Right after being carted off the streets of Boston from this bombing these victims probably very soon woke up after having surgery to amputate their legs, and most of these, again, were lower leg amputations. They’d wake up and have a big bandage on, they’d have a cast on, and they’d have a drainage tube in. When you read stories about people who’ve had this and they just wake up to that realization that, “I don’t have my leg anymore” or “I don’t have my legs anymore…”

One of the surgeons interviewed right after the bombing said, “We weren’t really amputating. We were just finishing what the bombs started…” meaning that the amputations were pretty much complete. They were just cleaning them up and making the limb more usable to fit with a prosthetic later on. While it but it takes about 3 to 4 weeks for these wounds to heal, the internal healing takes another year to a year and a half.

So what do these victims have to look forward to in that time? First of all, they do have a lot of trouble with pain, as we can imagine, from any surgery or any traumatic injury. They’re going to have a lot of trouble with swelling, so they have to wear a compression bandage to keep the swelling down. In this situation too, it helps to mold their limb so that it will fit better into the prosthesis. That’s a very big part of the immediately postoperative weeks after this traumatic amputation.

As healing progresses, the wound and missing limb is going to feel odd. Amputees say it can really feel supersensitive and we’ve also heard of that thing called, “phantom pain”, where they can feel a residual pain from the fresh wound. There’s been immense trauma to the bones and the nerves, so they are going to have a phantom pain sometimes where, even though the foot is gone, they may feel like they’re having pain in their foot.

It takes a good 10 days before the wound is ready for them to try, what they call, an “interim prosthetic.” This is a temporary prosthetic that can help them begin to get back on their feet. Think about it… you lose a leg above the knee or even below the knee and you’ve lost a lot of tissue, a lot of muscle, a lot of weight. You’re going to have a lot of balance problems. One other thing that people talk about is how you’re going to have to put almost 80% of the workload on your surviving leg, if you have a surviving leg, to make up for the one that you lost.

The prosthetic will help an amputee balance, but they first have to learn to stand, then walk. They have to learn how to sit and how to get back up again. They have to learn how to do stairs; how to go up a ramp, down the ramp… things that we don’t even think about it.

Amputees can go back to swimming and jogging, even mountain climbing. With a special type of prosthesis, they can do almost unlimited things. But, the truth of it is, this doesn’t happen overnight and it takes many, many months and sometimes, even years for them to get comfortable enough with their prosthetic to where they can get back to that full life. The rule of thumb is that it’s going to take these amputees about six months to become really independent, not only with caring for their prosthesis, but of course with all the mobility that they need to be trained, once again, to do.

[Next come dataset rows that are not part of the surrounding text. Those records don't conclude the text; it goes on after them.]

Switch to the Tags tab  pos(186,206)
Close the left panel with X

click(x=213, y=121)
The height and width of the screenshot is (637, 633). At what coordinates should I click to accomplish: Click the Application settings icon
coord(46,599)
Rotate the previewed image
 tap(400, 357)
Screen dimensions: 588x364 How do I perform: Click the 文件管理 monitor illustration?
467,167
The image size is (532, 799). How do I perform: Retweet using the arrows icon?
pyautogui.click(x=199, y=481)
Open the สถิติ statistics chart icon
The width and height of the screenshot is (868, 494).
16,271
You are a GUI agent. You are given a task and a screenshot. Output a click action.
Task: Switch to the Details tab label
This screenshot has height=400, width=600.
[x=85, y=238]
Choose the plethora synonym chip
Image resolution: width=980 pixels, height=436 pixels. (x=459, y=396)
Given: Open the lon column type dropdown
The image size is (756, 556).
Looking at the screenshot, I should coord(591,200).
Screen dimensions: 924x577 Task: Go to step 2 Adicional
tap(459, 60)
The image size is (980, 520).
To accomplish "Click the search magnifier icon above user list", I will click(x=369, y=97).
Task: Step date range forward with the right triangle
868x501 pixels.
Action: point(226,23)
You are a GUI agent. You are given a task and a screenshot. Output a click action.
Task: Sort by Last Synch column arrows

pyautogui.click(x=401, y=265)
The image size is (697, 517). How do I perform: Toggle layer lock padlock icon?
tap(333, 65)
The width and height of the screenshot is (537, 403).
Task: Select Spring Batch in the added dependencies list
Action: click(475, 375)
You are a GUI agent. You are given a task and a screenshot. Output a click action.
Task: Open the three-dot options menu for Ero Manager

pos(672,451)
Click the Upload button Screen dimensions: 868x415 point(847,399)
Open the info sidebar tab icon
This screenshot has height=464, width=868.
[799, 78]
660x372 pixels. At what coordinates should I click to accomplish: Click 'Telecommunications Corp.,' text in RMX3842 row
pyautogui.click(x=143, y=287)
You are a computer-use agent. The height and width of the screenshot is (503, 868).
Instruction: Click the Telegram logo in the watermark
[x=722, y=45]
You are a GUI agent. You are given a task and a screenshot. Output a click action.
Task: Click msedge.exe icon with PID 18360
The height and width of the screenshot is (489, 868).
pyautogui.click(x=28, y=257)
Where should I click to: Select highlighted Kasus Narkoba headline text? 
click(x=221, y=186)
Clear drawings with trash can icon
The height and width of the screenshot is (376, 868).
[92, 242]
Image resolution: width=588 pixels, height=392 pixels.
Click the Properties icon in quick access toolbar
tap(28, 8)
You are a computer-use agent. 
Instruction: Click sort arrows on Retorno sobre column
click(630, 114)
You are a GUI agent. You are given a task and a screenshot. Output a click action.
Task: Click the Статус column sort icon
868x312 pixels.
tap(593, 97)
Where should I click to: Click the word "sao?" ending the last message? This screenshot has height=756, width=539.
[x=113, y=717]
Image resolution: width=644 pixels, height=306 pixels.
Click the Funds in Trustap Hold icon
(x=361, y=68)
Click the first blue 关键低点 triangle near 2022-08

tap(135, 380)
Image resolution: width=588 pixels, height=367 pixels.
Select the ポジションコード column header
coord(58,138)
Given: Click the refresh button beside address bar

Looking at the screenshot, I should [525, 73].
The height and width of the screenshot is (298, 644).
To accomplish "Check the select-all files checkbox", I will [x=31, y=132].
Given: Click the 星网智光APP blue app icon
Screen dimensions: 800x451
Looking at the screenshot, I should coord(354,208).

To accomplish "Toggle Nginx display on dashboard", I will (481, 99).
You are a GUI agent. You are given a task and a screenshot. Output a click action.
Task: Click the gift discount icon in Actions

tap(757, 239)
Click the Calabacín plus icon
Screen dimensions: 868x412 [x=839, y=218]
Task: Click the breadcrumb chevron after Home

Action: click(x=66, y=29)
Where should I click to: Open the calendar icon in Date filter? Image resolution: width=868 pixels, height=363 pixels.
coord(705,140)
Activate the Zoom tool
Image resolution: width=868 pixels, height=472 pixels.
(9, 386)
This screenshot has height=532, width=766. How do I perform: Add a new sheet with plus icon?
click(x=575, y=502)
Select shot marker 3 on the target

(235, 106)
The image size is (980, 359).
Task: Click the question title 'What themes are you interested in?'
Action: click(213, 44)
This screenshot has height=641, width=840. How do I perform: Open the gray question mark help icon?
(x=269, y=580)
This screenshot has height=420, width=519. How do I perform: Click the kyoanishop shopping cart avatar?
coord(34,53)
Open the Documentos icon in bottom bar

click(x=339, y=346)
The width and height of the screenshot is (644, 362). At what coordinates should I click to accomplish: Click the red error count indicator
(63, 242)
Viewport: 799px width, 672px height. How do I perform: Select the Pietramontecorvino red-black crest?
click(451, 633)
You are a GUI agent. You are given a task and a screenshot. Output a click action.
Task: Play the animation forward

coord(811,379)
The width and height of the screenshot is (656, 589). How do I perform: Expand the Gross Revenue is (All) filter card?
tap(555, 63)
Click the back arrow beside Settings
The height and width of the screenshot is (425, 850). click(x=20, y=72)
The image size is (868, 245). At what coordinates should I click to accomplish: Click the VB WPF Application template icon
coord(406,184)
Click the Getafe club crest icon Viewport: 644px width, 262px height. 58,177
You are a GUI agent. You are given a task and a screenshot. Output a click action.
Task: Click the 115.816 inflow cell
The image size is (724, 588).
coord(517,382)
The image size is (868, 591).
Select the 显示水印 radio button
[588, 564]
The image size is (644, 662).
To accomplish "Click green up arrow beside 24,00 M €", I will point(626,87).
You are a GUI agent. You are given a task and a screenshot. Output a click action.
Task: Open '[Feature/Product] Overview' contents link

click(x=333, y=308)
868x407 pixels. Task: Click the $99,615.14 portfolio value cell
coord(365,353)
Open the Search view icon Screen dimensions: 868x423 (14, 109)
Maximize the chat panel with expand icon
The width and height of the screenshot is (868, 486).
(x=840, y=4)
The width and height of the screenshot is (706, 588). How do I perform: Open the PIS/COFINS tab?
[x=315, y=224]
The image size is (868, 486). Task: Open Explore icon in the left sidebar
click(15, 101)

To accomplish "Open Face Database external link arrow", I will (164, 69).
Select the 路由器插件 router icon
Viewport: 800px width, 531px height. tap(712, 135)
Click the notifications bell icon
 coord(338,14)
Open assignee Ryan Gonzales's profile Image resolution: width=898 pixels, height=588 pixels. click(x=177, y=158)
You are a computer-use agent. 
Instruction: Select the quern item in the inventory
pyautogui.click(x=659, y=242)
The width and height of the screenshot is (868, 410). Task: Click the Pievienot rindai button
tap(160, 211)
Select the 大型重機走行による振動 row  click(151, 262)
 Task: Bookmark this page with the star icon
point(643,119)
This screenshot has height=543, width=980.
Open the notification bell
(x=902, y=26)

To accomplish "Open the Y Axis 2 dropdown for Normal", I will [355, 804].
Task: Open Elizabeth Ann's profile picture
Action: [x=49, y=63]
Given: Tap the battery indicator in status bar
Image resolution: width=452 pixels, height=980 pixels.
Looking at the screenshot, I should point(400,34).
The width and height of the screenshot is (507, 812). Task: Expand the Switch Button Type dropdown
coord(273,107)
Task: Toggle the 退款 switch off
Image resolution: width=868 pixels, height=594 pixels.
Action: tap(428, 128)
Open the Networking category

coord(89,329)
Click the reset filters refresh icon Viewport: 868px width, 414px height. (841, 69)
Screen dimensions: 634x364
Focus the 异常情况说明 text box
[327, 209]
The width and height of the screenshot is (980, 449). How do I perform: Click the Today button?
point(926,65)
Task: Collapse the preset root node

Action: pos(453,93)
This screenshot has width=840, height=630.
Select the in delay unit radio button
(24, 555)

Emotional recovery from this kind of traumatic accident or amputation is also a factor. As you can imagine, there’s a huge grieving process that goes on. An amputee will grieve the loss of life as they knew it, they grieve the loss of independence. Imagine needing to ask someone for help to take a shower or get dressed or all those little things that we take for granted. Then there are the feelings that would come along with feeling inadequate. I’m sure these people worry if they’re in a relationship, will they be rejected for this? How will they be treated? How will the people on the streets look at them? Will they be treated differently at work?

Some amputees have said that what carries them through this trauma is their faith, the hope they have, and the caring and loving people they surround themselves with. Most especially, they say, when they had this traumatic amputation they decided that they need to go on and find their life purpose, so that they can live the life they are meant to live.